Research coordinator on a mission to help improve equity in his lab’s investigations
Author: | October 3, 2022
Early in his career, Yeng Moua, MS, noticed some issues with electronic medical charting, especially when working with populations who don’t speak English very well. “There were challenges with how we got people like my parents and grandparents into MyChart without creating security issues,” he said. “That’s what sparked my interest in security technology and developing ways to get around these issues with access to health.”
Thanks to that inspiration, Moua earned his MS in Security Technology from the U of M. He also holds a BS in kinesiology from the U.
Moua then took a logical leap from security technology into clinical research. He is now research coordinator for the Robert McGovern Lab in the Neurosurgery Department. In his new role, Moua organizes, enrolls, and schedules consenting subjects into the lab’s studies. He is currently helping with 12 projects.
Providing better insight
Moua (pictured here) keeps his eye on an important goal. “Clinical research is the foundation for medical development,” he said. “The research I looked at showed me there is a lack of participation from underrepresented populations, which can have severe consequences on outcomes. We are striving to include populations from varying backgrounds to provide better insight into our medical discoveries.”
Overall, the McGovern Lab research team is interested in learning more about those who have neurological disorders such as Parkinson’s disease or epilepsy. “Each of our studies is trying to discover how effective some surgeries are or how certain medications may be affecting the subject’s ability to move,” said Moua. “If you’re on a medication and then go off it, for instance, how does it impact your balance and gait or your potential for falling?”
In one of the projects, the team puts sensors on the bodies of Parkinson’s patients to record how they walk. “We annotate and analyze the data that’s gathered to help us understand how those with Parkinson’s disease move differently than healthy adults in the same age range,” explained Moua.
In his role, Moua contacts certain study participants prior to having surgery and follows up with them on a regular cadence for up to two years. “The follow ups are to see how they’re doing and if any adjustments are needed to any device or technology they are currently using,” he said.
Communication is key
Communication is a key part of Moua’s work. “I communicate with the neurosurgeons, medical device companies, and monitoring groups, such as the Institutional Review Board, to make sure we’re compliant with the University’s research standards, research standards in general, and with HIPAA [Health Insurance Portability and Accountability Act] standards,” said Moua. “I also work closely with community organizations to improve our ability to recruit from different populations.”

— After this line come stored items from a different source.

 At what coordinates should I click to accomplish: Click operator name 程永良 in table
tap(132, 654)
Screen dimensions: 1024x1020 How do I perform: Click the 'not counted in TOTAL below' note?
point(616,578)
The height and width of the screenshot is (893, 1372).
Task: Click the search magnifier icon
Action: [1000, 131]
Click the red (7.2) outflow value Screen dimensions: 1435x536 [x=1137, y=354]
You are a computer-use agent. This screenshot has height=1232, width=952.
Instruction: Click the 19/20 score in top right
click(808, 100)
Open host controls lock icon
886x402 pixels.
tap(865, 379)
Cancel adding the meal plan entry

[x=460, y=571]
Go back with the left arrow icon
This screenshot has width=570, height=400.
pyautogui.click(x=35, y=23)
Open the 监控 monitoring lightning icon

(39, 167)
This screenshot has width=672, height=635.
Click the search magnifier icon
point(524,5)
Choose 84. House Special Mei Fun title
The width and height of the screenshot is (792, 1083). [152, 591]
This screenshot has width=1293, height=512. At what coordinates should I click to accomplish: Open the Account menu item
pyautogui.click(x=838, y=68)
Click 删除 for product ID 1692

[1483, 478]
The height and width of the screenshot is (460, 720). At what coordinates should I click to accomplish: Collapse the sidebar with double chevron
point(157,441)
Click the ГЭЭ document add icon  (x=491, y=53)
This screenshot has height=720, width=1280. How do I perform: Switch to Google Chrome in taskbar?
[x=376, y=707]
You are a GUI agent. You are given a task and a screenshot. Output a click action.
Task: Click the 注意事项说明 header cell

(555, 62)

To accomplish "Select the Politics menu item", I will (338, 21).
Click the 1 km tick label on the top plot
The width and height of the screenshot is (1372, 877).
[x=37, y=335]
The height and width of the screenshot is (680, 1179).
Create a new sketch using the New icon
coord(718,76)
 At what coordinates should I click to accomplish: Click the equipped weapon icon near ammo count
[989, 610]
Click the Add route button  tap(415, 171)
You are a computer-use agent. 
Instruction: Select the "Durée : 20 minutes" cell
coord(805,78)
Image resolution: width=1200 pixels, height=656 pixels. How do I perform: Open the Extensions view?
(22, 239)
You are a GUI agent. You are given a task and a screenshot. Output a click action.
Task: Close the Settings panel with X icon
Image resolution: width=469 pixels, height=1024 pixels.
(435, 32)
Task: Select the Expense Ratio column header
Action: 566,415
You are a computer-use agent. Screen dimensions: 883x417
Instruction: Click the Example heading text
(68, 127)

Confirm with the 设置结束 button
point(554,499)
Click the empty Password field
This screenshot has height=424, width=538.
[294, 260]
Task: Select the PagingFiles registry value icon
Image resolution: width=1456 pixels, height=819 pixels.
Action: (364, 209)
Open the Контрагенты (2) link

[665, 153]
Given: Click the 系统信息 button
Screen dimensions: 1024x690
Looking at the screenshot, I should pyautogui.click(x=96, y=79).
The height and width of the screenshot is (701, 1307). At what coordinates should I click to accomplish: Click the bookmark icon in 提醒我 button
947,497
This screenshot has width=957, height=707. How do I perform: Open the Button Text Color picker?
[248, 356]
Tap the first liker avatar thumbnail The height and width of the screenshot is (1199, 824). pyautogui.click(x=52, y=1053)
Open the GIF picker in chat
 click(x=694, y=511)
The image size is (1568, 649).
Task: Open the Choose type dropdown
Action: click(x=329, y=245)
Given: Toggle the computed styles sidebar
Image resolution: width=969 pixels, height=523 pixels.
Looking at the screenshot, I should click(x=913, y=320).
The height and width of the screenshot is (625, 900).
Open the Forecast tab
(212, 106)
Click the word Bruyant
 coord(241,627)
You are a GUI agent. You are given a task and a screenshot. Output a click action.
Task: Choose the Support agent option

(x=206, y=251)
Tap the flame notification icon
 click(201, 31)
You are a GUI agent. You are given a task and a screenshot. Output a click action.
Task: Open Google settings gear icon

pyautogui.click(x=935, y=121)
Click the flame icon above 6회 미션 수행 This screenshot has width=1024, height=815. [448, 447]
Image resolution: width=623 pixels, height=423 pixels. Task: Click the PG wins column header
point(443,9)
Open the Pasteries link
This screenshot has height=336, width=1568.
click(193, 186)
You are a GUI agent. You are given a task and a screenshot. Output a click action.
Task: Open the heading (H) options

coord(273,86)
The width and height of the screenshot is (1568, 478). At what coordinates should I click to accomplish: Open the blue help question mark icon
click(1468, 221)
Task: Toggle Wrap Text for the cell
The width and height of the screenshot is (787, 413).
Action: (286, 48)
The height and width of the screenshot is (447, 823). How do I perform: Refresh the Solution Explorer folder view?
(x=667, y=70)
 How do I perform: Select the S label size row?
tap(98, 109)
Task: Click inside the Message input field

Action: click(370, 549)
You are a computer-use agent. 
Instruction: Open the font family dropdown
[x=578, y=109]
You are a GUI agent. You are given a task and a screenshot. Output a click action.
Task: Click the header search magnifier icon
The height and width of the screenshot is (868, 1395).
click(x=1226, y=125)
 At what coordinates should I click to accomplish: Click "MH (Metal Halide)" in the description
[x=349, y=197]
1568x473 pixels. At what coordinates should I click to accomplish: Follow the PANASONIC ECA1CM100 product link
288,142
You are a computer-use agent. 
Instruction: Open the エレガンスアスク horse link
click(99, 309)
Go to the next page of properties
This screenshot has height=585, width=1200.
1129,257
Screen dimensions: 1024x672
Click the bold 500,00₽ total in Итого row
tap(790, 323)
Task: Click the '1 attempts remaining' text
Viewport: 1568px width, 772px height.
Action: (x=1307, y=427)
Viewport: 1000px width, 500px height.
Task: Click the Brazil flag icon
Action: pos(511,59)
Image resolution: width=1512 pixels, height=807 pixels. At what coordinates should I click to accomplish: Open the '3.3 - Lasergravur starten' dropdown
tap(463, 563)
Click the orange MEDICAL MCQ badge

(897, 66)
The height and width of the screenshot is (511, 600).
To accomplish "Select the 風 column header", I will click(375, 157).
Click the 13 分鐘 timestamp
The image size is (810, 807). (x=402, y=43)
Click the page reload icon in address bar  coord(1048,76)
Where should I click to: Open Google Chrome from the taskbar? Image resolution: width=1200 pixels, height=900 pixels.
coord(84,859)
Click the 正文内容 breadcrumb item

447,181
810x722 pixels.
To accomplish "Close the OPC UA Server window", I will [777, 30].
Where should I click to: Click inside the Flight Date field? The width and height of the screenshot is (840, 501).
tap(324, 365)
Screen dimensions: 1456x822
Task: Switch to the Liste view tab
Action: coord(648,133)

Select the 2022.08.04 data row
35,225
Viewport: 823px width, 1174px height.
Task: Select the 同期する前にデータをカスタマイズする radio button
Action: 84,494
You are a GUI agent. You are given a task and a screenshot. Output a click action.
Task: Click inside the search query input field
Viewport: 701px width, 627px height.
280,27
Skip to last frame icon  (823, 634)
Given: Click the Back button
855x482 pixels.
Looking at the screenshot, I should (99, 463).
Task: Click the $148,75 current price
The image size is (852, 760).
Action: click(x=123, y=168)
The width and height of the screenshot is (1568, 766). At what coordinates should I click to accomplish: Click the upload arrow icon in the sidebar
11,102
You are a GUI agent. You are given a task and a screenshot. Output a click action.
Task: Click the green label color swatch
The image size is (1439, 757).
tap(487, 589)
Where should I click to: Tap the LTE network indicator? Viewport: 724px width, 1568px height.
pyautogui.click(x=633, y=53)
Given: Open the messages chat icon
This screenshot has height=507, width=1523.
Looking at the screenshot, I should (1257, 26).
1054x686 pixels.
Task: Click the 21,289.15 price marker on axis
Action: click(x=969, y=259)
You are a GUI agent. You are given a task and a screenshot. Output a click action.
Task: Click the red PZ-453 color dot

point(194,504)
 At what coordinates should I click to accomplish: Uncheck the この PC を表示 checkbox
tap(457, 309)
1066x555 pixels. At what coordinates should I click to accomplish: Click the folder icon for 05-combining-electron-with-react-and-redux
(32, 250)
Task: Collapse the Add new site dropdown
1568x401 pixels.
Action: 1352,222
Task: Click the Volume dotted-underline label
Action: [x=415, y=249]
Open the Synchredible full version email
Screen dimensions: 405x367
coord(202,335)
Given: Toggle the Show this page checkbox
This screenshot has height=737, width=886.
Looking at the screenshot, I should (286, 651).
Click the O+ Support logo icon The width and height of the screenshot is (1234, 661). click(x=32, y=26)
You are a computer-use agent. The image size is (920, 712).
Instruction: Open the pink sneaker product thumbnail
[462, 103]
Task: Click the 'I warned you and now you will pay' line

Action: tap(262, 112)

Although he enjoys his work and the impact it can have on people’s quality of life, Moua recognizes there are challenges. “One of our biggest obstacles over the past two years has been the COVID-19 pandemic,” he said. “There are also ongoing issues with the level of trust shown by certain communities for this type of work. We’re trying to get better at how we reach out to them and gain and sustain their trust. We know we have a problem and it’s challenging to get the numbers we need to generate data that accurately represents our communities’ populations.”
In his spare time, Yeng enjoys filming his outdoor adventures from hunting and fishing treks to creating meals out of his harvests.